# Laptop zum Programmieren. 800-1000€



## divadvo (2. Juli 2018)

*Laptop zum Programmieren. 800-1000€*

[size=+1] TL DR [/size]
Ich brauche ein Laptop zum Programmieren. Dualboot Linux & Windows. Kein Gaming.
Da ich den größten Teil meines Tages vorm Computer verbringe, sind Akkulaufzeit, Tastatur und Bildschirmgröße die wichtigsten Aspekte für mich.


[size=+1] Vorlage [/size]
*Budget: *
Am besten 800 Euro. Oder 1000/1100 Euro, wenn es sich wirklich lohnt und ich der Laptop um einiges besser ist / länger benutzbar ist

*Anwendungsbereich: *
Uni. Hauptsächlich zum Programmieren. IntelliJ / VSCode / Docker. Chrome. 
_Kein Gaming_.
Windows und Manjaro/Ubuntu im Dual boot. 
Ich werde machmal Windows für Photoshop benutzen.

*Bildschirmgröße*:
17 ist zu groß. also bis 15

*Bildschirmauflösung*:
Nicht weniger als Full HD 1920x1080

*Glare/Matt*:
Matt wäre wahrscheinlich besser, aber ich bin da offen.

*Akkulaufzeit*:
So lange wie möglich.

*Gewicht*: 
Leicht. Ich werde den Laptop immer herumschleppen.

*Besondere Anforderungen*:
Gute Tastatur
Gutes Touchpad
SSD. HDD brauche ich eigentlich nicht, da ich eine externe Festplatte verwenden könnte.
Mindestens 8GB RAM
Ich würde den Laptop auch an ein Monitor anschließen wollen.

**ROHDATEN**

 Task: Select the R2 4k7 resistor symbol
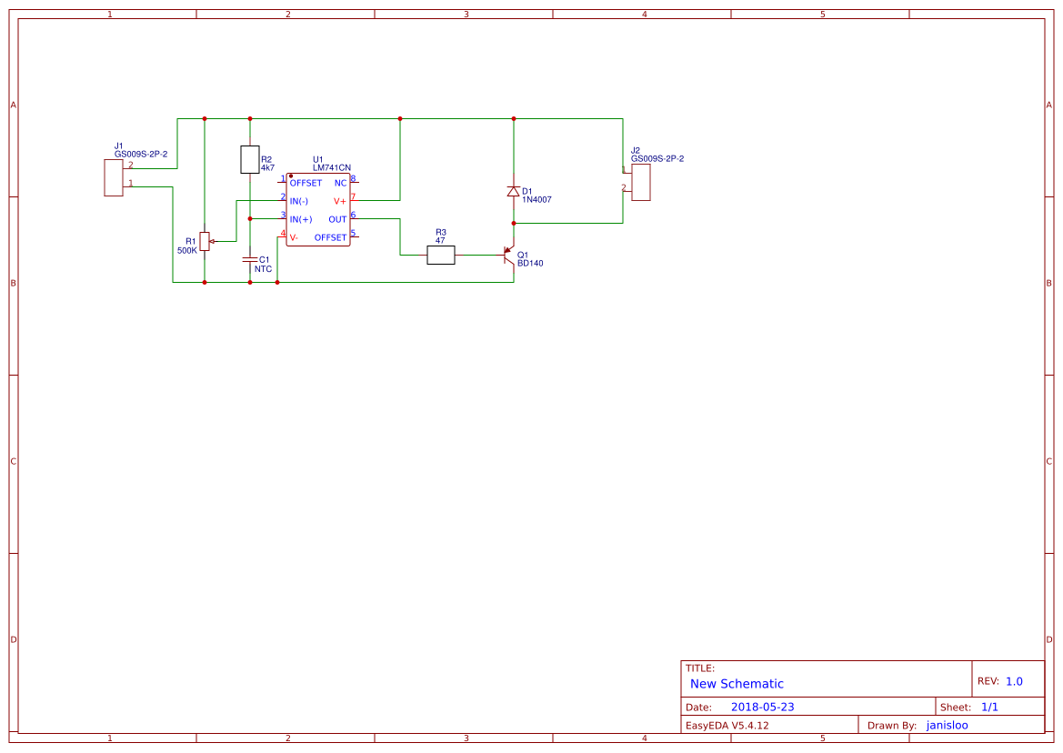249,158
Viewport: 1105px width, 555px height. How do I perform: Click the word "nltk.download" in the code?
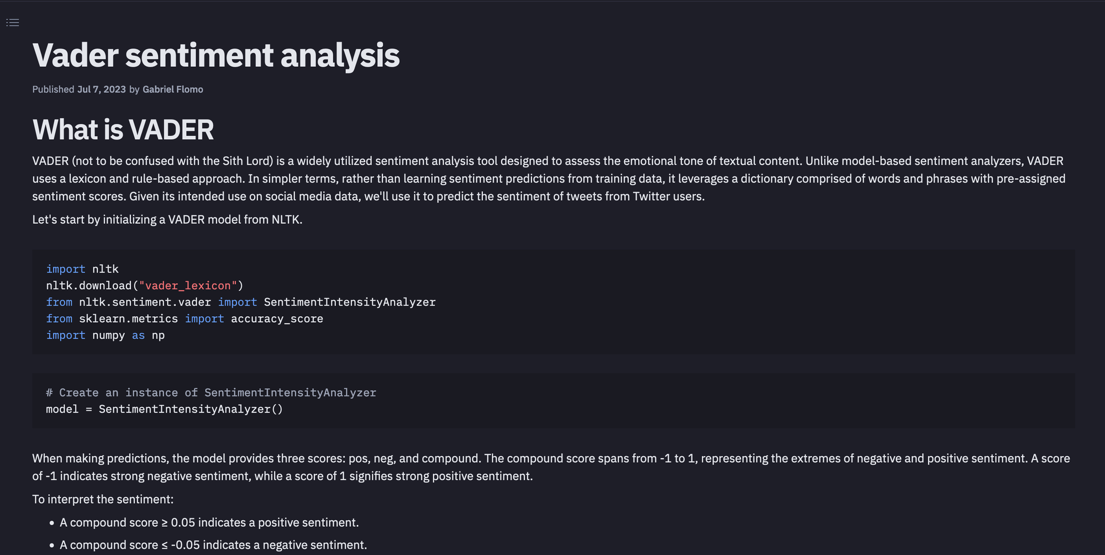(x=88, y=286)
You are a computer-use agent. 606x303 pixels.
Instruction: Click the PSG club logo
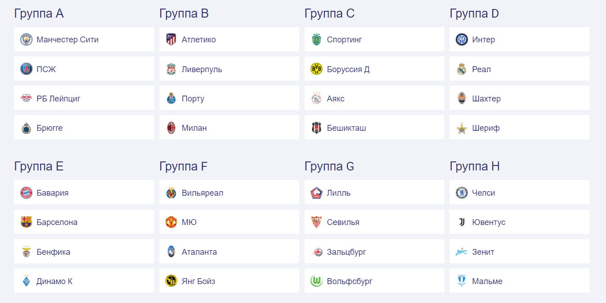(x=26, y=69)
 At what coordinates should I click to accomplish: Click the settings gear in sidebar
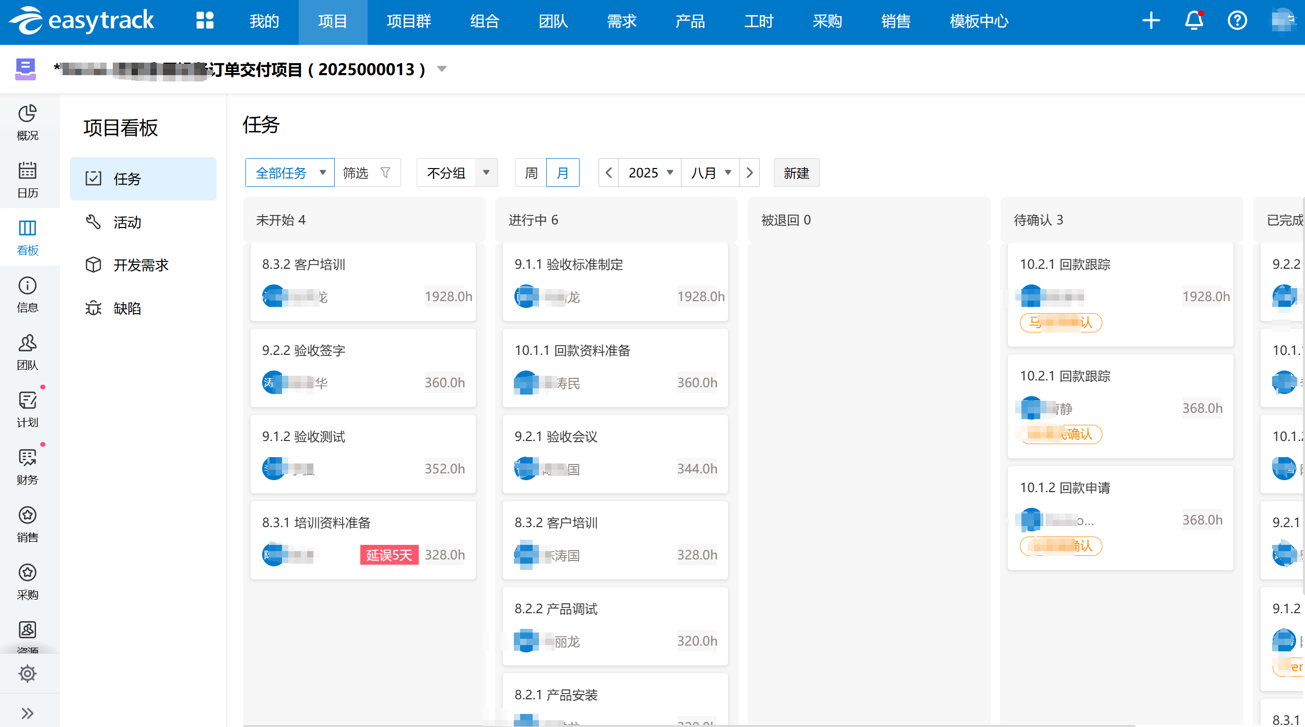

**AUFGABENSTELLUNG**
• a. Schreibe den Forumsbeitrag zur Laptopsuche von „Ich werde machmal“ bis einschließlich „bin da offen.“ neu und setze dabei „GIMP“ an die Stelle von „Photoshop“.
• b. Bitte prüfe, ob die folgenden Aussagen mit dem Forumsbeitrag zur Laptopsuche übereinstimmen, und antworte jeweils mit Ja oder Nein sowie den entscheidenden Worten im genauen Wortlaut. (i) Der Laptop soll mindestens 8 GB RAM haben. (ii) Ein 17-Zoll-Bildschirm ist erwünscht. (iii) Eine HDD ist unbedingt nötig.
• c. Führe den Forumsbeitrag zur Laptopsuche im Anschluss an seinen letzten Satz weiter.

**DIE ANTWORTEN**
• a.
Ich werde machmal Windows für GIMP benutzen.

*Bildschirmgröße*:
17 ist zu groß. also bis 15

*Bildschirmauflösung*:
Nicht weniger als Full HD 1920x1080

*Glare/Matt*:
Matt wäre wahrscheinlich besser, aber ich bin da offen.

• b.
(i) Ja: „Mindestens 8GB RAM“
(ii) Nein: „17 ist zu groß. also bis 15“
(iii) Nein: „HDD brauche ich eigentlich nicht“

• c.
_Studentenrabatt möglich?_

[size=+1] Derzeitiger Rechner[/size]
Das ist mein derzeitiger Rechner, den ich seit August 2013 habe. Wenn der Laptop mindestens genauso schnell ist, wäre super.

1 x Seagate Barracuda 7200.14 1TB, SATA 6Gb/s (ST1000DM001)
1 x Samsung SSD 840 Series 250GB, 2.5", SATA 6Gb/s (MZ-7TD250BW)
1 x Intel Core i5-4570, 4x 3.20GHz, boxed (BX80646I54570) 
1 x Corsair Vengeance Low Profile schwarz DIMM Kit  8GB PC3-12800U CL9-9-9-24 (DDR3-1600) (CML8GX3M2A1600C9)
1 x MSI N770 TF 2GD5/OC Twin Frozr Gaming, GeForce GTX 770, 2GB GDDR5, 2x DVI, HDMI, DisplayPort (V282-052R)
1 x Gigabyte GA-H87-HD3
1 x LG Electronics Flatron IPS235P, 23"
1 x LG Electronics GH24NS95 schwarz, SATA, bulk (GH24NS95.AUAA10B)
1 x Cooler Master Hyper T4 (RR-T4-18PK-R1)
1 x Fractal Design Define R4 Black Pearl mit Sichtfenster, schallgedämmt (FD-CA-DEF-R4-BL-W)
1 x be quiet! Straight Power E9 450W ATX 2.31 (E9-450W/BN191)


----------



## zael84 (2. Juli 2018)

*AW: Laptop zum Programmieren. 800-1000€*

Da gibt es sooooo viele 

z.B.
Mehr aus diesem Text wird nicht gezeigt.